**Collected data entries**
_____

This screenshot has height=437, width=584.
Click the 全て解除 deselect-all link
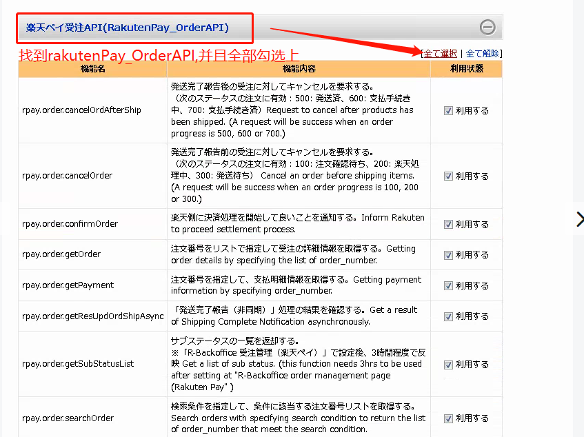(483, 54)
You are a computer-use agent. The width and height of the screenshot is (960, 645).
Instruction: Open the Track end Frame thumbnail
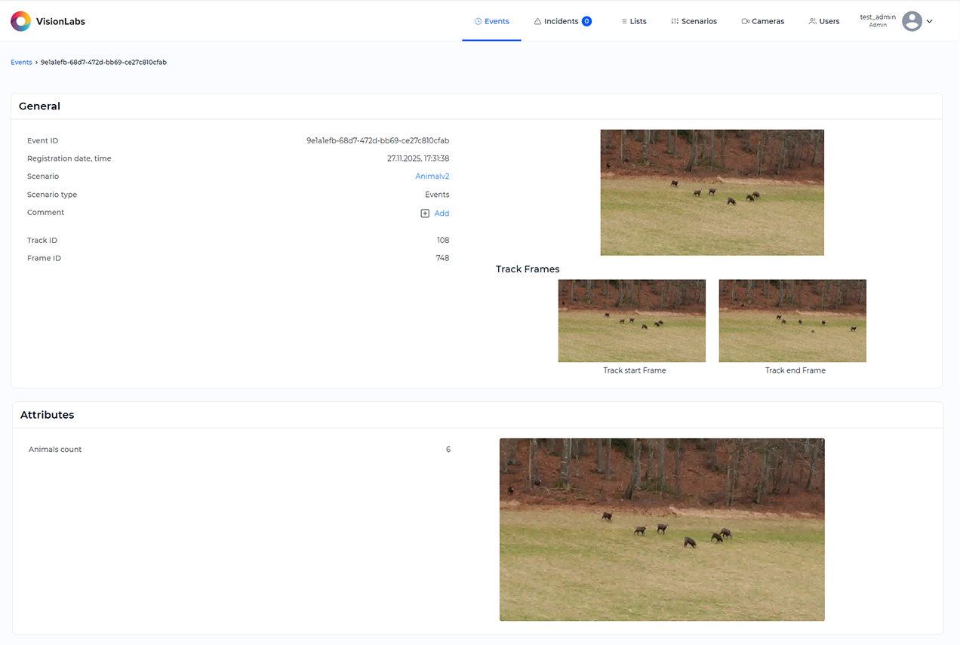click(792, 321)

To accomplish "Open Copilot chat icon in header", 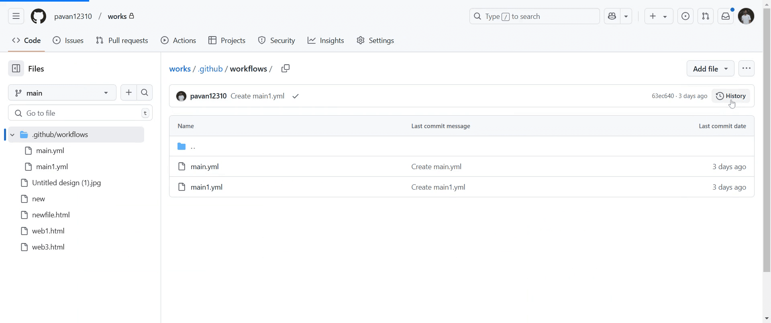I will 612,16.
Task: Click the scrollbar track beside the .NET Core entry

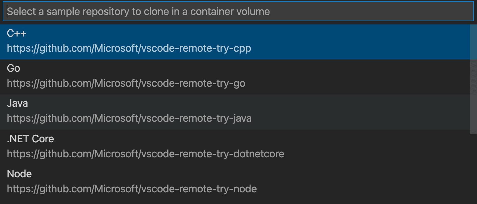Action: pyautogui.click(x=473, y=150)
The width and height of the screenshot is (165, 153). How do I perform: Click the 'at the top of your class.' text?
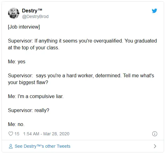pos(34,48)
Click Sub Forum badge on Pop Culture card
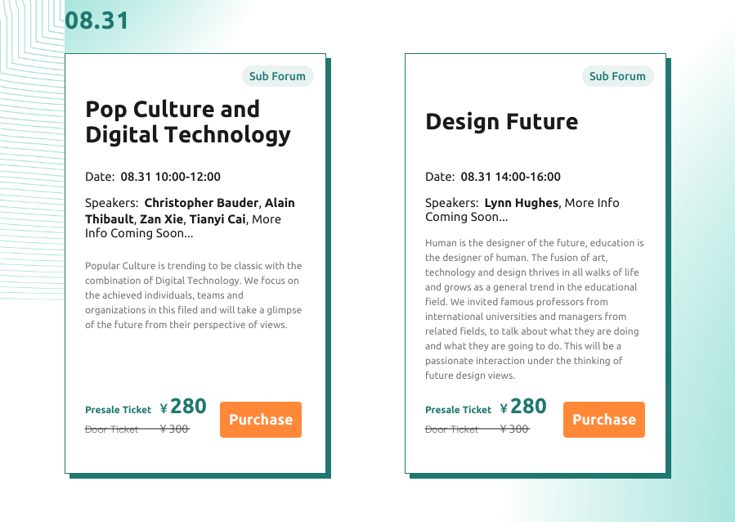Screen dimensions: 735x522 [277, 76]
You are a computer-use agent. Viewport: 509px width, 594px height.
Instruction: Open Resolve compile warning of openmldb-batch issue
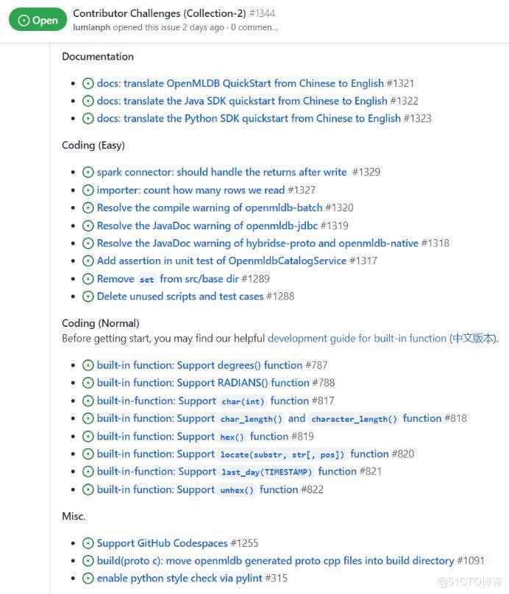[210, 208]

_____

Give the total number of lines in the entries that contain the word "agent", with no other words.

**Solution**
2